(Records for locating displayed items)
--*--
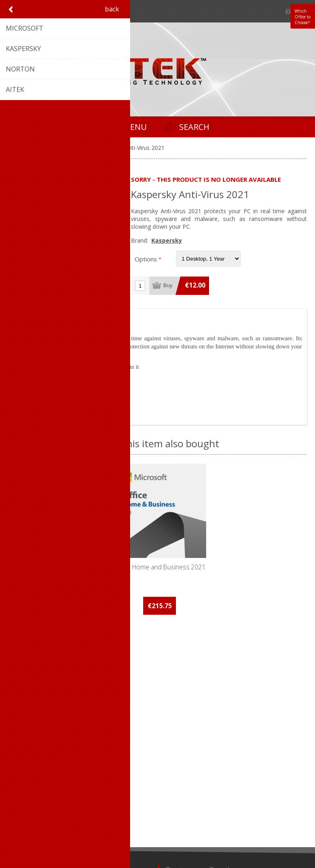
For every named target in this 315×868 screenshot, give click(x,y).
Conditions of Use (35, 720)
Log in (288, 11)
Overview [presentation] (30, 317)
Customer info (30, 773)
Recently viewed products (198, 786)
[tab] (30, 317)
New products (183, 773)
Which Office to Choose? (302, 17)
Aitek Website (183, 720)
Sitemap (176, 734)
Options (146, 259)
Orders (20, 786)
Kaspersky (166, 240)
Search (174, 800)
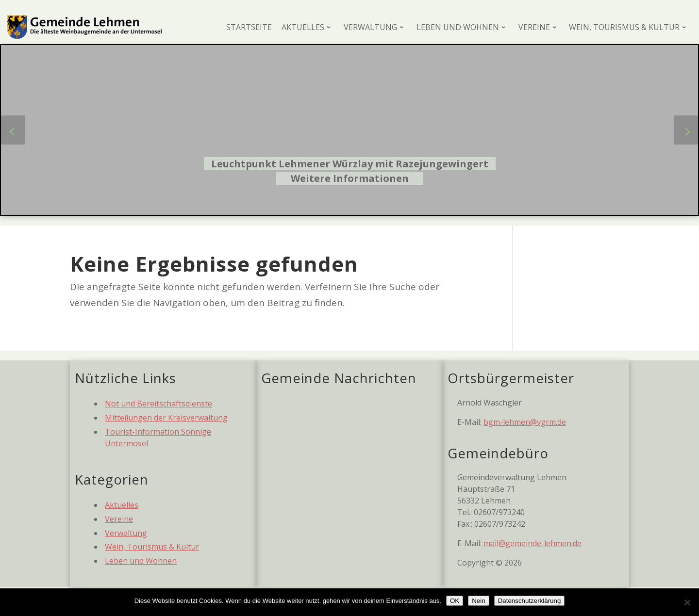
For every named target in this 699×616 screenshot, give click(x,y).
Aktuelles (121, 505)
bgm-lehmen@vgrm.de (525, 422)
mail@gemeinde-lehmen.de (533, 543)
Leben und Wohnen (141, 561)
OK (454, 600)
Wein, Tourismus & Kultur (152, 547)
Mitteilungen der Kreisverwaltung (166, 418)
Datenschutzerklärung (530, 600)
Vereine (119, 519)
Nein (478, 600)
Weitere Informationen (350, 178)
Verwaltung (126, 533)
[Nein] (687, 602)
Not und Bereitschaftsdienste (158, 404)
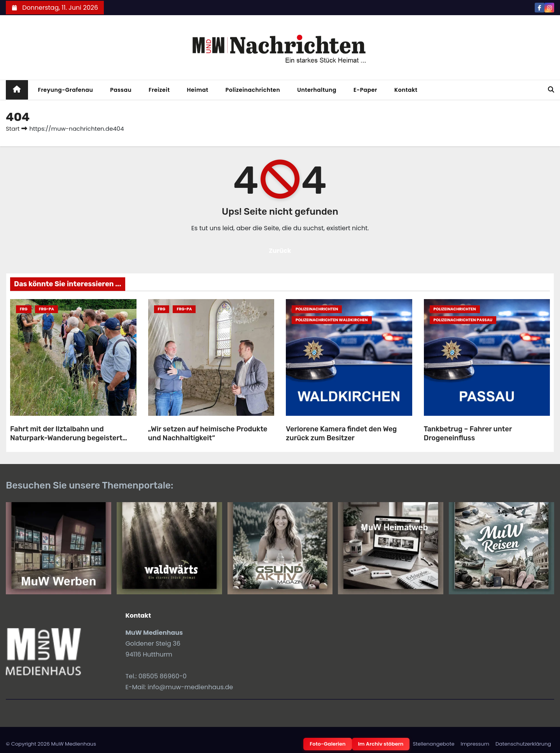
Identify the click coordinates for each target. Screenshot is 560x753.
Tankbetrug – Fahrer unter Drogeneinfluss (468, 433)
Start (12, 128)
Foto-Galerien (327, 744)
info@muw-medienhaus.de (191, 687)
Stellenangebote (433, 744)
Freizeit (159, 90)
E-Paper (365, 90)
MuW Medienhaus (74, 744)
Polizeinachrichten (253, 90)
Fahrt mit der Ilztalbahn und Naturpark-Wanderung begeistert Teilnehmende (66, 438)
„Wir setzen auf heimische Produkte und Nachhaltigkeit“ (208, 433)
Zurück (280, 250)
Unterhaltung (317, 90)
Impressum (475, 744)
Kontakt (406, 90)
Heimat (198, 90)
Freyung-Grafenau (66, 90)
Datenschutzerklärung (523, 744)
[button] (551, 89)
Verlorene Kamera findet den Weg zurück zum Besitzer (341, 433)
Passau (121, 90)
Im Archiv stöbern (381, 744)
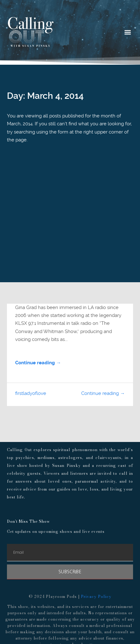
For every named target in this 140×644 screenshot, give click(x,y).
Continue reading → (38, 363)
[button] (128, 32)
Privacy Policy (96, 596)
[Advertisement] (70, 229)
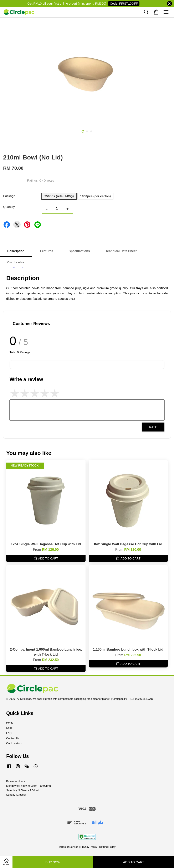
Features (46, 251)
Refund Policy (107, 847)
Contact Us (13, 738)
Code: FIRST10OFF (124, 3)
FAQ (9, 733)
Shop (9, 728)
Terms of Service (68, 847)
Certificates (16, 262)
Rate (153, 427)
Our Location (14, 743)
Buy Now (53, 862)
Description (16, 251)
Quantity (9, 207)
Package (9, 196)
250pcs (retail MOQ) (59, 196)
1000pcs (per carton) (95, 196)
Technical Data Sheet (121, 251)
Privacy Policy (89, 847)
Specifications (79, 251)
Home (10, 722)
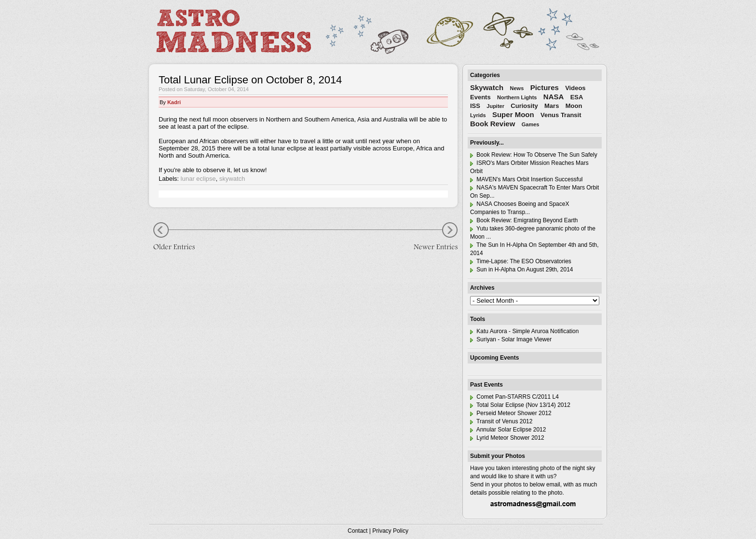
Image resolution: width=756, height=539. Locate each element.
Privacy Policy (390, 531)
--*--
**TASK REQUIREMENTS**
Swap "Buy Now" for "Add to Cart" in the part of the lines that opens with the line containing "Features (46, 251)" and closes with the end of the records, keeping everything else the same. Rewrite only that part, and leave the pictures out of your answer.

**SOLUTION TO THIS EXERCISE**
Features (46, 251)
Refund Policy (107, 847)
Contact Us (13, 738)
Code: FIRST10OFF (124, 3)
FAQ (9, 733)
Shop (9, 728)
Terms of Service (68, 847)
Certificates (16, 262)
Rate (153, 427)
Our Location (14, 743)
Add to Cart (53, 862)
Description (16, 251)
Quantity (9, 207)
Package (9, 196)
250pcs (retail MOQ) (59, 196)
1000pcs (per carton) (95, 196)
Technical Data Sheet (121, 251)
Privacy Policy (89, 847)
Specifications (79, 251)
Home (10, 722)
Image resolution: width=756, height=539. Locate each element.
Privacy Policy (390, 531)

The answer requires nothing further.